## TASK TO CARRY OUT
Each line of the material is to be written out exactly.

## DATA PROVIDED
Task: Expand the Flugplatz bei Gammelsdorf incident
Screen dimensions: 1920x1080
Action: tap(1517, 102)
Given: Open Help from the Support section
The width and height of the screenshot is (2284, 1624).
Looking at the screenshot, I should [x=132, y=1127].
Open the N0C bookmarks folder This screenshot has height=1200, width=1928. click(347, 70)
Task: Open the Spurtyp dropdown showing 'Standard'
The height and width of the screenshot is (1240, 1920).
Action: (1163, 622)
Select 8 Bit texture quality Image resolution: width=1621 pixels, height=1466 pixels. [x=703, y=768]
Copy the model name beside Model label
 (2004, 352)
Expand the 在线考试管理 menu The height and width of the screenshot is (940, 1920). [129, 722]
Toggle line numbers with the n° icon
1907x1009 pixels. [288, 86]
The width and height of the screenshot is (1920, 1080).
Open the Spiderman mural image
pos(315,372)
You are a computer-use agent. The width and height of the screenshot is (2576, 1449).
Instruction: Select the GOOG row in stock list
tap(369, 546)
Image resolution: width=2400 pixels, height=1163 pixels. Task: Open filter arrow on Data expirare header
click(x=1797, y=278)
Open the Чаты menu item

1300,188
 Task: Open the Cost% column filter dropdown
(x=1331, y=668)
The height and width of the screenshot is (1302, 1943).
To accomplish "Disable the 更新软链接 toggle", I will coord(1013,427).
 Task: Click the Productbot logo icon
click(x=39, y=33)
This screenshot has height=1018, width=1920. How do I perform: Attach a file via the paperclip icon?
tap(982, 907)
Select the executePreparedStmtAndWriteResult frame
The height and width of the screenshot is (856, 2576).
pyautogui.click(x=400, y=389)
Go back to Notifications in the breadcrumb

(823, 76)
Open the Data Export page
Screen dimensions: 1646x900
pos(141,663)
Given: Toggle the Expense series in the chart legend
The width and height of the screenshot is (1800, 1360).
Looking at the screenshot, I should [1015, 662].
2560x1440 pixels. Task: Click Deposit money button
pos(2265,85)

## RESULT OF THIS EXERCISE
Task: Expand the Flugplatz bei Gammelsdorf incident
Screen dimensions: 1920x1080
Action: tap(1517, 102)
Given: Open Help from the Support section
The width and height of the screenshot is (2284, 1624).
Looking at the screenshot, I should [x=132, y=1127].
Open the N0C bookmarks folder This screenshot has height=1200, width=1928. click(347, 70)
Task: Open the Spurtyp dropdown showing 'Standard'
The height and width of the screenshot is (1240, 1920).
Action: (1163, 622)
Select 8 Bit texture quality Image resolution: width=1621 pixels, height=1466 pixels. [x=703, y=768]
Copy the model name beside Model label
 (2004, 352)
Expand the 在线考试管理 menu The height and width of the screenshot is (940, 1920). [129, 722]
Toggle line numbers with the n° icon
1907x1009 pixels. [288, 86]
The width and height of the screenshot is (1920, 1080).
Open the Spiderman mural image
pos(315,372)
You are a computer-use agent. The width and height of the screenshot is (2576, 1449).
Instruction: Select the GOOG row in stock list
tap(369, 546)
Image resolution: width=2400 pixels, height=1163 pixels. Task: Open filter arrow on Data expirare header
click(x=1797, y=278)
Open the Чаты menu item

1300,188
 Task: Open the Cost% column filter dropdown
(x=1331, y=668)
The height and width of the screenshot is (1302, 1943).
To accomplish "Disable the 更新软链接 toggle", I will coord(1013,427).
 Task: Click the Productbot logo icon
click(x=39, y=33)
This screenshot has height=1018, width=1920. How do I perform: Attach a file via the paperclip icon?
tap(982, 907)
Select the executePreparedStmtAndWriteResult frame
The height and width of the screenshot is (856, 2576).
pyautogui.click(x=400, y=389)
Go back to Notifications in the breadcrumb

(823, 76)
Open the Data Export page
Screen dimensions: 1646x900
pos(141,663)
Given: Toggle the Expense series in the chart legend
The width and height of the screenshot is (1800, 1360).
Looking at the screenshot, I should [1015, 662].
2560x1440 pixels. Task: Click Deposit money button
pos(2265,85)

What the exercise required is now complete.